Day by day the number of machine learning models is increasing at a pace. With this increasing rate, it is hard for beginners to choose an effective model to perform Natural Language Understanding (NLU) and Natural Language Generation (NLG) mechanisms. Researchers across the globe are working around the clock to achieve more progress in artificial intelligence to build agile and intuitive sequence-to-sequence learning models. And in recent times transformers are one such model which gained more prominence in the field of machine learning to perform speech-to-text activities.
The wide availability of other sequence-to-sequence learning models like RNNs, LSTMs, and GRU always raises a challenge for beginners when they think about transformers. And it is important to a beginner to have basic knowledge of these models before they get to know more about transformers. If you still struggle why not RNNs, LSTMs, and GRUs, here we listed a few important points that can help you out.
– RNNs process the data sequentially i.e., one word at a time as an input to the model and one word as an output. This takes more time to process the input.
– Using longer text sequences as input to RNNs makes the model learn only the recent text in the input because of Vanishing Gradient. As a result, the model fails to learn longer sequences. Usage of Truncated BTT(ex: using a window of the last 10 timestamps only) also makes the model too slow than before and still fails to handle longer text.
– Usage of keep/delete/update gates in LSTM makes sequence processing better than RNNs. But even LSTMs are also too slow than RNNs as they involve heavy computation mechanisms inside gates.
Before learning more about transformers here is a brief explanation about sequence-to-sequence learning. The paper “Attention Is All You Need” describes more transformers and sequence-to-sequence architecture.
Seq2Seq is a neural net that transforms a given sequence of elements as the sequence of words in a sentence into another sequence. And these models are especially good at translation. This model can seamlessly translate the words from one language into a sequence of different words in other languages. Seq2seq models’ architecture is a framework of an encoder and decoder. The encoder takes the input sequence and maps it into a higher dimensional vector and thereafter the abstract vector is fed into the decoder which finally maps the output sequence which can be other languages, symbols, a copy of the input, etc.
Transformers use positional encoding, multi-head attention, and normalization state-of-art strategies to decode a sequence for performing sequence processing tasks. Transformers take the advantage of parallel computing to operate sequence processing tasks, which reduces the computation time and delivers results at a faster speed. Whereas other models of NLP like RNNs, LTMs, and GRUs take one input at a single timestamp and make no use of parallel computing available through GPUs.

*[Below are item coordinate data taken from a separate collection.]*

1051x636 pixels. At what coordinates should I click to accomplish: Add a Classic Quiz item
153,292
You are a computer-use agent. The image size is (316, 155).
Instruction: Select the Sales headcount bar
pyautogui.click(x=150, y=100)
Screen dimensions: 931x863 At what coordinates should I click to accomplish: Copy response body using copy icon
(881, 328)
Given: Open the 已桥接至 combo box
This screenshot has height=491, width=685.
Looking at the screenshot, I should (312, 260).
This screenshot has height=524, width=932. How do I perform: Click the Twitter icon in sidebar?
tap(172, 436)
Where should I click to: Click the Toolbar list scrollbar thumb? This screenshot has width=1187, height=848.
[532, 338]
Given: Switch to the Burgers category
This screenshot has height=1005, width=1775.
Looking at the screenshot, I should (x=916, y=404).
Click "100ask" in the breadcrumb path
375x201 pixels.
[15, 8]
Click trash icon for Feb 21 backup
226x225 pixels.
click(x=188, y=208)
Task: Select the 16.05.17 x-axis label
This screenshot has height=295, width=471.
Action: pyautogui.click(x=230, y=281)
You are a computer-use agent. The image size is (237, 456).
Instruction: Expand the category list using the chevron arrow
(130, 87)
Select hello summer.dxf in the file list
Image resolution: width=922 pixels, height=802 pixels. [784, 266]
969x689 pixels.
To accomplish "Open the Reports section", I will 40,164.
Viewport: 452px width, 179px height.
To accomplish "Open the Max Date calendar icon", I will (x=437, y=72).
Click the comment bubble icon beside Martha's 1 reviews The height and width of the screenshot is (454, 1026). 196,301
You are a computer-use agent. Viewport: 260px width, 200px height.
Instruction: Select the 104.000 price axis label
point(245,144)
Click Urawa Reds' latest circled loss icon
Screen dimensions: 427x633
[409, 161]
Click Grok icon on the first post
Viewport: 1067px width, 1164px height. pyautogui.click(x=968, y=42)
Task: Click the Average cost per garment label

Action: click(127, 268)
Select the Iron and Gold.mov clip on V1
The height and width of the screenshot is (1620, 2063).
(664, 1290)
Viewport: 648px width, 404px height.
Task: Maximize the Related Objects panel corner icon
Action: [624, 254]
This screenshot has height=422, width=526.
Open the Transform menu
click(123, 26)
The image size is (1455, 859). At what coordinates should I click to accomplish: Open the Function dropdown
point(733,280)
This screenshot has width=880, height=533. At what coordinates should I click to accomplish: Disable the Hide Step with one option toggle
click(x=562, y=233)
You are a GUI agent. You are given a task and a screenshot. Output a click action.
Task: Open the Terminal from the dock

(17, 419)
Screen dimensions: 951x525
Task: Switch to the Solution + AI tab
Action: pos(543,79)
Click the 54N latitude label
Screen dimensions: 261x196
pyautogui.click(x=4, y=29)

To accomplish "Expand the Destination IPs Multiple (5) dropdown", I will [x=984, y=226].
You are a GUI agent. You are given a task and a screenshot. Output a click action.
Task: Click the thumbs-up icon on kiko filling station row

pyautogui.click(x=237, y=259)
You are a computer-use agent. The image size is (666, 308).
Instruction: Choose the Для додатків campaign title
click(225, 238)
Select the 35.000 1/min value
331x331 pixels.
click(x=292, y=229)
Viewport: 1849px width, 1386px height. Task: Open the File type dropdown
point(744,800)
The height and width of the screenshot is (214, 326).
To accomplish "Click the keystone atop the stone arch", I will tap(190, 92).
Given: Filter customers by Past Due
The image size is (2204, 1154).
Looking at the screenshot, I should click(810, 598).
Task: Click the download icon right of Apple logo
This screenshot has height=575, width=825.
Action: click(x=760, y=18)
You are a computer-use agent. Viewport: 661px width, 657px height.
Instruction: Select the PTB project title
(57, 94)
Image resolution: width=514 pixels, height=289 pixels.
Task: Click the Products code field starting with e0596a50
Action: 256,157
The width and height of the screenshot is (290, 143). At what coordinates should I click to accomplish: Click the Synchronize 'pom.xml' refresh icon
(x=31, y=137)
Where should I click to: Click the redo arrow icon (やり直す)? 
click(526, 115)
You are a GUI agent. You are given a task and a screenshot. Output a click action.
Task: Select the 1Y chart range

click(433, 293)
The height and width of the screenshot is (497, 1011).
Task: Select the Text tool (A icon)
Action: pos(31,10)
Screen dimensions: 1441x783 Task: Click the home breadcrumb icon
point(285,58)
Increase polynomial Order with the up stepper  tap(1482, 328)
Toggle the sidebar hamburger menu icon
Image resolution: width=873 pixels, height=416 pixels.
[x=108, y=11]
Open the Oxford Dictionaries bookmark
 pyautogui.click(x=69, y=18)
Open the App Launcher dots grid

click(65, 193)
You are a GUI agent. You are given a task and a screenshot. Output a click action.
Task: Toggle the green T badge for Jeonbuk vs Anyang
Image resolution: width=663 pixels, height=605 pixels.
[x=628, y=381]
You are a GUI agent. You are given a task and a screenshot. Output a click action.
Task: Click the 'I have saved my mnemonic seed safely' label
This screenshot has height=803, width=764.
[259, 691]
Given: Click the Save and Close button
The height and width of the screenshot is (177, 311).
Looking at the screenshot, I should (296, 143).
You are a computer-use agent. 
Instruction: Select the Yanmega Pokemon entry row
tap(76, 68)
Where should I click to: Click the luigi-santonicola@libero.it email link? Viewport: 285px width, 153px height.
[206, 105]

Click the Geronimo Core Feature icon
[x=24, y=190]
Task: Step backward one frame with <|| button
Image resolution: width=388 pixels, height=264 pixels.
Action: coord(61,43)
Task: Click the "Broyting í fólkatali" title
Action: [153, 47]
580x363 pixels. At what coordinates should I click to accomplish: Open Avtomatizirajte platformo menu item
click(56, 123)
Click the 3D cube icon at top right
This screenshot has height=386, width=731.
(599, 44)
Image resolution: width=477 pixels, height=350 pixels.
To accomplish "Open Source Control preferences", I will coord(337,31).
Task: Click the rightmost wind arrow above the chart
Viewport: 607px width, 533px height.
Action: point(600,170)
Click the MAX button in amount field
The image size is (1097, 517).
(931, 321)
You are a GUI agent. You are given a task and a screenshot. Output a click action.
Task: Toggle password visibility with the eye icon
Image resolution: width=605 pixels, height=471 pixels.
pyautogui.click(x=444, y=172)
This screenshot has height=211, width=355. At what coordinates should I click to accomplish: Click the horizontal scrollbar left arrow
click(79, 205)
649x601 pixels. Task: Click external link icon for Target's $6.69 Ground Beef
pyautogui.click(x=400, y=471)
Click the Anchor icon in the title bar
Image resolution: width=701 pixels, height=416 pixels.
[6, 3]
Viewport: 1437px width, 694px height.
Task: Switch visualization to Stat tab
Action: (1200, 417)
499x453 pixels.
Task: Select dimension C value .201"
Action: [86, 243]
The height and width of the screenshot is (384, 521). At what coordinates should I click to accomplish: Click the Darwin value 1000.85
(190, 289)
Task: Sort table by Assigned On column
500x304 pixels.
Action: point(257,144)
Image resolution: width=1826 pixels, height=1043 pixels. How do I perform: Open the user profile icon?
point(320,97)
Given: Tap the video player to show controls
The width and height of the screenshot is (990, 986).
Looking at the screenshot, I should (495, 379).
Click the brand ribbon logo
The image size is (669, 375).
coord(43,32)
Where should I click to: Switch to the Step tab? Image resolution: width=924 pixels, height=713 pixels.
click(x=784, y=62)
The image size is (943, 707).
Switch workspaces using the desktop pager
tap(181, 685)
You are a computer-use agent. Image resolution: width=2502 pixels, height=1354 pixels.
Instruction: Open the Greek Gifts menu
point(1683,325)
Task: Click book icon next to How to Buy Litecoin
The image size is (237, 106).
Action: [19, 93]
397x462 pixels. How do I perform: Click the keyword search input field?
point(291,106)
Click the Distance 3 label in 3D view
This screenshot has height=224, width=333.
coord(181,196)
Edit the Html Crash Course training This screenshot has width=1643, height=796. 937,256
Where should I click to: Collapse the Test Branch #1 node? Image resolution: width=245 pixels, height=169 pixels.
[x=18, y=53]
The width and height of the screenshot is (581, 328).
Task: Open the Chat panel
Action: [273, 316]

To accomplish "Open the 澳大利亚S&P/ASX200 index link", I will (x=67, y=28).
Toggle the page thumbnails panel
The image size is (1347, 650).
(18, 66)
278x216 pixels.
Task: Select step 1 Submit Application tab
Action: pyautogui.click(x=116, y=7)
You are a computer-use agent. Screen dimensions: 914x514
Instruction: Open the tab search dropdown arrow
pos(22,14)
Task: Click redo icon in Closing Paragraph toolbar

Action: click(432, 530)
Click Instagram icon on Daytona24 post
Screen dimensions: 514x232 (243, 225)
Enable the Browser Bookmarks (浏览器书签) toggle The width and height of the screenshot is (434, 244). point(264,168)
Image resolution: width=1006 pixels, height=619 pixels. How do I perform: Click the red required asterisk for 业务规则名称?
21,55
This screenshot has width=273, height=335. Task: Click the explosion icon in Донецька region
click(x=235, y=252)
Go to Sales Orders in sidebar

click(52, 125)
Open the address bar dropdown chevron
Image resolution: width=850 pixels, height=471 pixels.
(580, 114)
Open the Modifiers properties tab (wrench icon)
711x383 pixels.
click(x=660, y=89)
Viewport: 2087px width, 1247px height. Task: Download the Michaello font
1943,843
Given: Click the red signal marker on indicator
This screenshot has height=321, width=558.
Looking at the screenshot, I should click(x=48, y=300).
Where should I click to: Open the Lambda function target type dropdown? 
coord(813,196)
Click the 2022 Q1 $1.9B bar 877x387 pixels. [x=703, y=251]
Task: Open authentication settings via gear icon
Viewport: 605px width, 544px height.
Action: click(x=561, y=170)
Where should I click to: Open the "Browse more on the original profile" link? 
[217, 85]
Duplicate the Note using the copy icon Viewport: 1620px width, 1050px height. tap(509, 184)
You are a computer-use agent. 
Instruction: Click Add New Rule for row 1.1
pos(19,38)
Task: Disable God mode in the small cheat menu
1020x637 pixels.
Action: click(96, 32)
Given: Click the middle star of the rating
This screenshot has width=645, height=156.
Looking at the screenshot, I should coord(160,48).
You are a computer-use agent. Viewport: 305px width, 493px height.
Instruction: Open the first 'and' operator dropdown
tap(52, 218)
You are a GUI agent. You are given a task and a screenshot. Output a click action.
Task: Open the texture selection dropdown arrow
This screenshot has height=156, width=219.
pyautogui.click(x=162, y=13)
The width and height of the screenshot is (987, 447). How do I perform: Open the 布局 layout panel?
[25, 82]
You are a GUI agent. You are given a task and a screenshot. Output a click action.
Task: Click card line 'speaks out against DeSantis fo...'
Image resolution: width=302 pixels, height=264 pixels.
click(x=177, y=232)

Transformer architecture is first introduced in the paper “Attention is all you need” from Ashish Vaswani and Nikki Parmer along with others. As said earlier every model that performs seq2seq analysis has an encoder and decoder and the same applies to a transformers architecture. And below we listed a pictographic representation of transformer architecture:
Encoder-Decoder: Transformer architecture is a combination of encoders and decoders as shown below. There can be multiple encoders and decoders stacked on top of each other. In this paper, both encoder and decoder are composed of a stack of 6 identical layers as N=6.
Source: Analytics Vidhya
Encoder: Each layer of those N=6 identical layers has 2 sub-layers. The first is a multi-head self-attention mechanism. The second is a simple, position-wise fully connected feed-forward network. Each sub-layer adopts a residual connection and a layer normalization. All the sub-layers output data of the same dimension model=512.
Encoder in Transformer
Decoder: The Decoder has 3 sublayers in it – masked multi-head attention, multi-head attention and a Feedforward layer. All these 3 sublayers have added norm layers in them. A Softmax and Linear layer is added at the end of the decoder, where the number of neurons in linear layers is equal to the number of words in the output sentence.
Positional Encoding: Sentences are passed in sequence to preserve the order. Once such sequences are converted to tokens, they do not have any order now. Hence we add positional encoding. Use of positional encoding after input embedding and output embedding helps to catch the context of the words in different sentences in input that we give to the model.
Multi-Head Attention: The multi-head attention layer in both the encoder and the decoder comes with little complex computations. It uses scaled dot product attention as its core.
Usage of attention in Transformers is to enable the relationship of a word with all the other words in the sequence. In other words, it finds the correlations of the different words in the sequence. This helps the model to understand what each word in a sequence refers to.
The above image is an example of a transformer that uses an attention mechanism, the model can understand that the word it refers to the word street with more weight than the word animal. We humans easily understand the context using their semantics. The transformer uses an attention mechanism for the same.
Masked Multi-Head attention: Masked Multi-head attention masks the next words in the sentence to prevent the model from looking at the future word so that model has to predict the next word without looking at the original text word in the sequence.
The downsides of this architecture are:
– The transformer is undoubtedly the most advanced application over the RNN based seq2seq models. But the attentions can only deal with fixed-length text strings. The entire text data has to be split into a defined number of segments before being fed into an input system.
– Transformer architecture calculates the output for the time-stamp from the entire history of the data instead of only inputs and current hidden-state, which makes this model less efficient.
– If the input has a temporal/spatial relationship (like; text), some positional encoding must be added to eliminate model in-accuracy, or else the model can effectively see a bag of words.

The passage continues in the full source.